» **PROVIDED RECORDS**:
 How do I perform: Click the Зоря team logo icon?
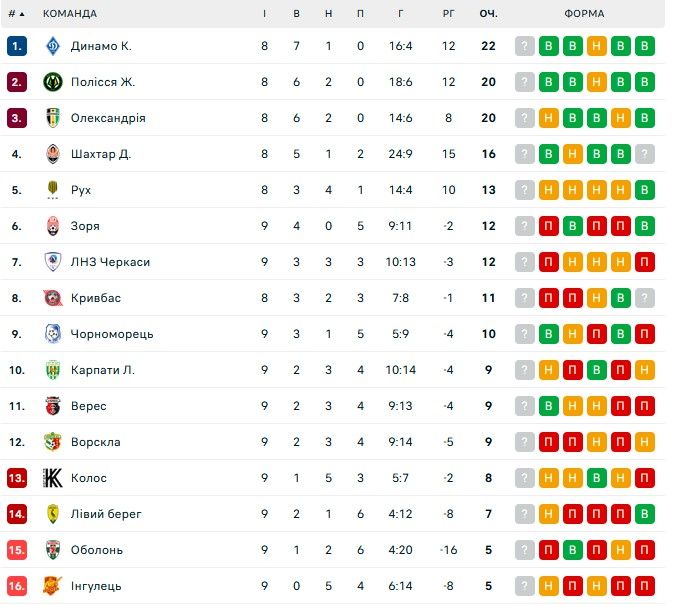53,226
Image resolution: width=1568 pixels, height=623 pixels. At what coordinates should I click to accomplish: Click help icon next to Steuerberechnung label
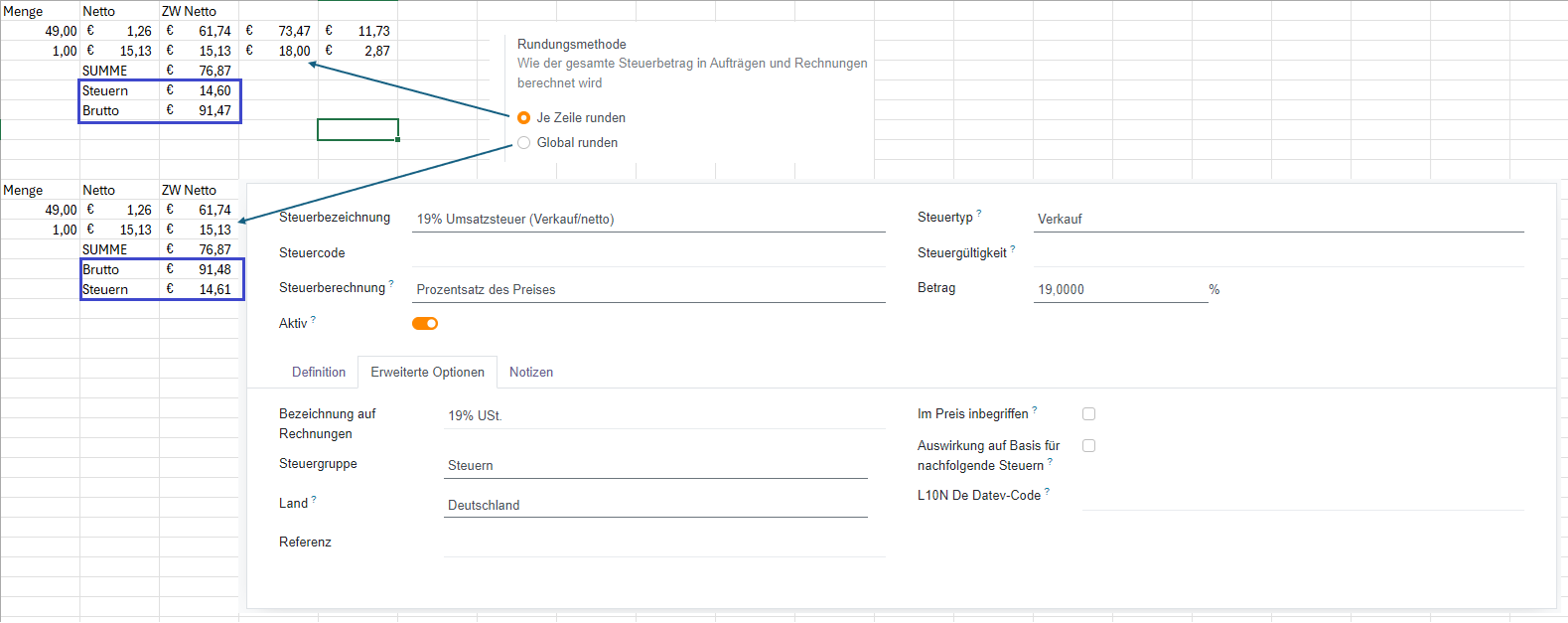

...

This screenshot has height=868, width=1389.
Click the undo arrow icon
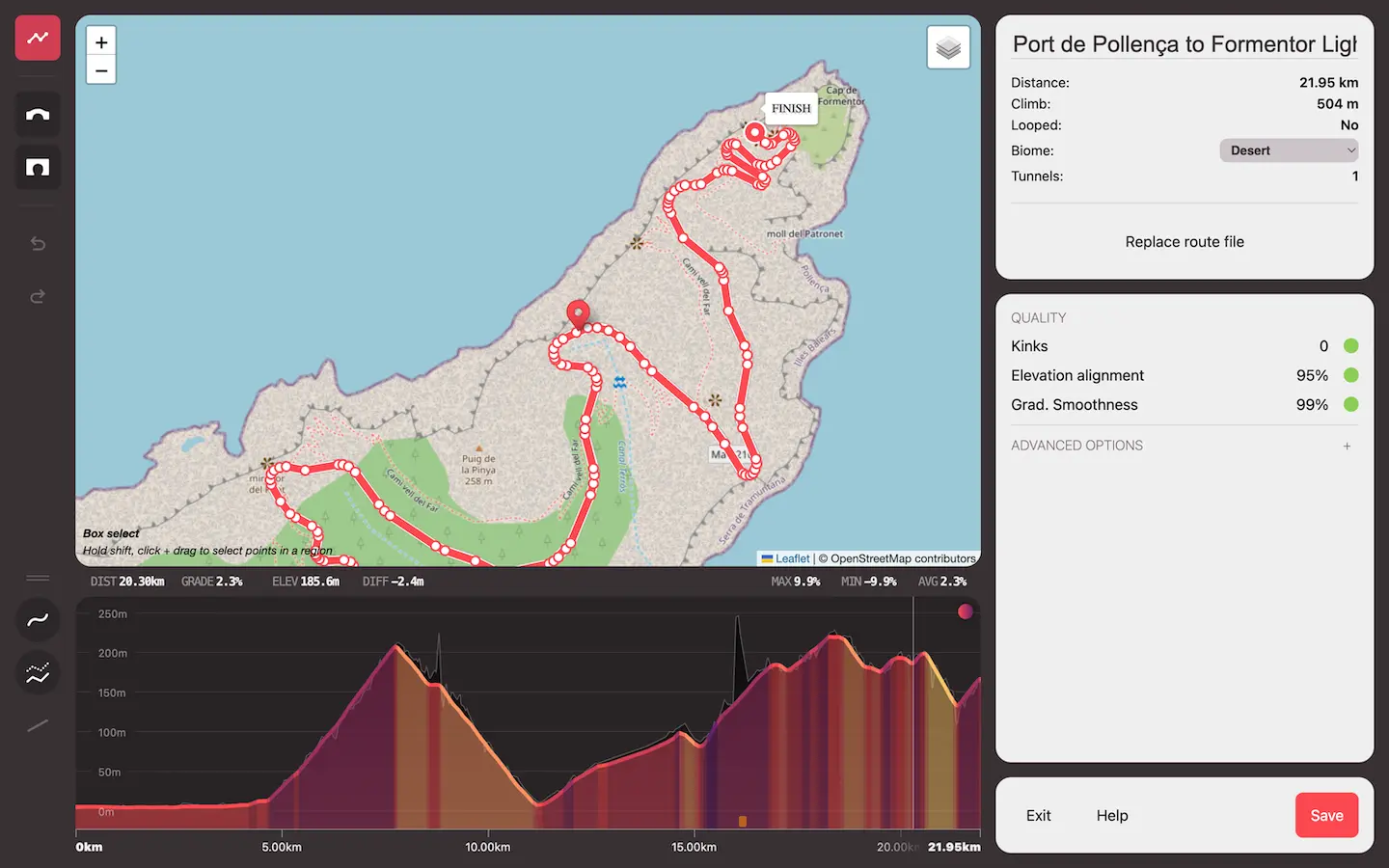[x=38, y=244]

» **ASSIGNMENT**:
In the listing, find every line containing the word "height" and list it.

» **EXERCISE ANSWER**:
Image resolution: width=1568 pixels, height=623 pixels. At what coordinates should I click to accomplish: Click help icon next to Steuerberechnung label
This screenshot has height=868, width=1389.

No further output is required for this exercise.